Нас было много и мы все были одинаковы, все разные и все знали, что все умирают. Наверно, поэтому Санта к нам никогда не приходил. Нас всегда учили неумению верить, наверно, поэтому Санта к нам никогда не приходил. Нет... тенями по облупленным потолкам ползало чувство пустоты, которого с излишком хватало на всех. Мы пялились на бетонную стену, что стояла перед каждым, и знали, что никогда не попытаемся её сдвинуть, обойти или разрушить. Всё это было не важно, а что было важно – этого не понимал никто.

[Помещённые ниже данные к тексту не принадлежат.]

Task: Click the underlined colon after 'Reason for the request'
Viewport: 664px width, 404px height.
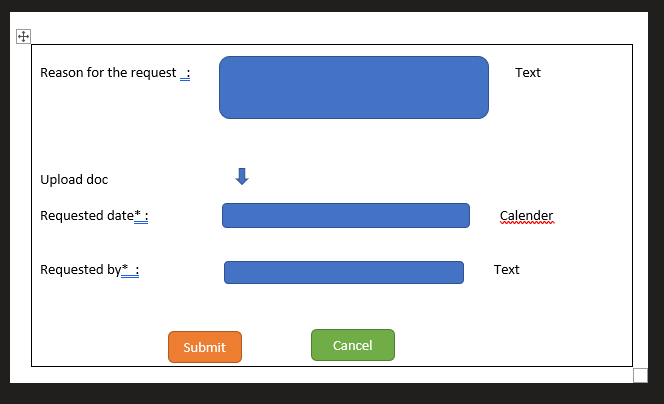Action: 187,73
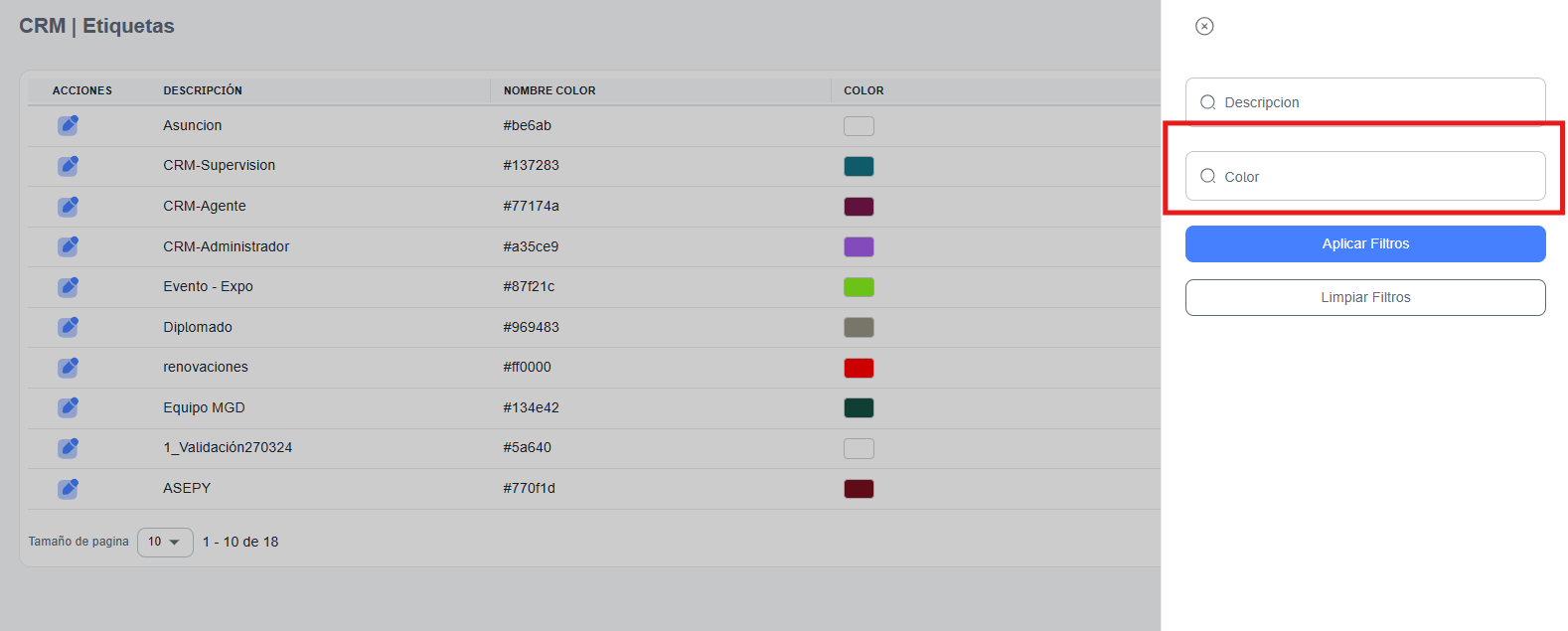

Его притащили в приют две отвратные жирные старухи. Он был похож на лабораторного крысеныша, такой же жалкий, с неестественно белыми волосами и глазами разных цветов. Все тыкали в него пальцем, и гоготали, а тот молча улыбался нам в ответ, еле держась на тощих ногах. Он никогда не был человеком. Он не мог быть человеком... нет... человек не мог быть таким как он. Спустя время по ночам его начали забирать монашки, а к утру, он возвращался в свою кровать в синяках, засосах, из которых не вылезал, и коробочкой шоколадных конфет. Всегда разных. Монашки даже не стригли ему волосы, что бы тот больше походил на девчонку. Дети в приютах взрослеют быстрее и к третьей весне его присутствия все начали понимать, что приют существует на деньги, которые старые извращенцы платят за задницу этого щенка. Никто никого не осуждал.
Были мы, были они и были те, которых не было. Все драли глотки за свою гордость, иные молчали, озираясь по углам и шастая за пятиногими пауками. Последний глядел на серые потолки стеклянными глазами и вечно улыбался, протягивая свои костлявые руки к моим плечам. Я мог лишь ненавидеть его, позволяя забираться к себе в постель во время грозы. Он трясся от холода и нашёптывал моей мокрой от слёз подушке сказки о звёздах. Я не верил ему. Каждый раз, спотыкаясь о собственные ноги, он раскладывал конфеты по одной рядом с каждой кроватью. Благодарности не следовало, но на утро угощение поглощалось с чавканьем и охами, доносившимися из грязных ртов. Во время тихого часа, сидя на ободранном мраморном фонтанчике в мёртвом саду, путаясь в длинных волосах, он черкал на желтом клочке бумаги слова, что тенями расплывались в его голубом глазу, потому что цвета второго я никогда не знал.
Оскал кривых зубов, смердящие пасти, истекающие слюнями, лапы хватались за осколки света и пожирали всё, что попадалось под ноги. Словно стая голодных зверей выли от удовольствия, утопая в собственном дерьме. Его имели по очереди шестеро старших воспитанников приюта. А он улыбался, впившись в меня своим взглядом, и без конца терял сознание. Тоненькие струйки крови сползали по его ногам, и меня тянуло блевать. В ту ночь он подарил мне четыре строчки.
Сухие, морщинистые взгляды шарили по дырам в полу, а голоса трещали в потоке брани за бестолковость подонков, но ночь была похожа на старательный ластик, которому под силу отковырять с листа жизни даже самые грязные пятна. «Жизнь»... она воспринималась как угол в кладовой у господа за убийство себя в раю.
В последний день осени его четырнадцатого года он умер.
...Когда облака расступаются, обнажая синеву небес, я вижу звёзды. Они прекрасны, и их не возможно сосчитать. Они сияют и вечны, а падают лишь те, что должны упасть, ради новых и еще более прекрасных. В последний день осени своего сорок второго года я крепко сжимаю в своей руке другую руку, мне есть куда вернуться и есть куда идти, есть кому рассказать о том, что мне есть о чем мечтать. И я уже давно забыл о нём.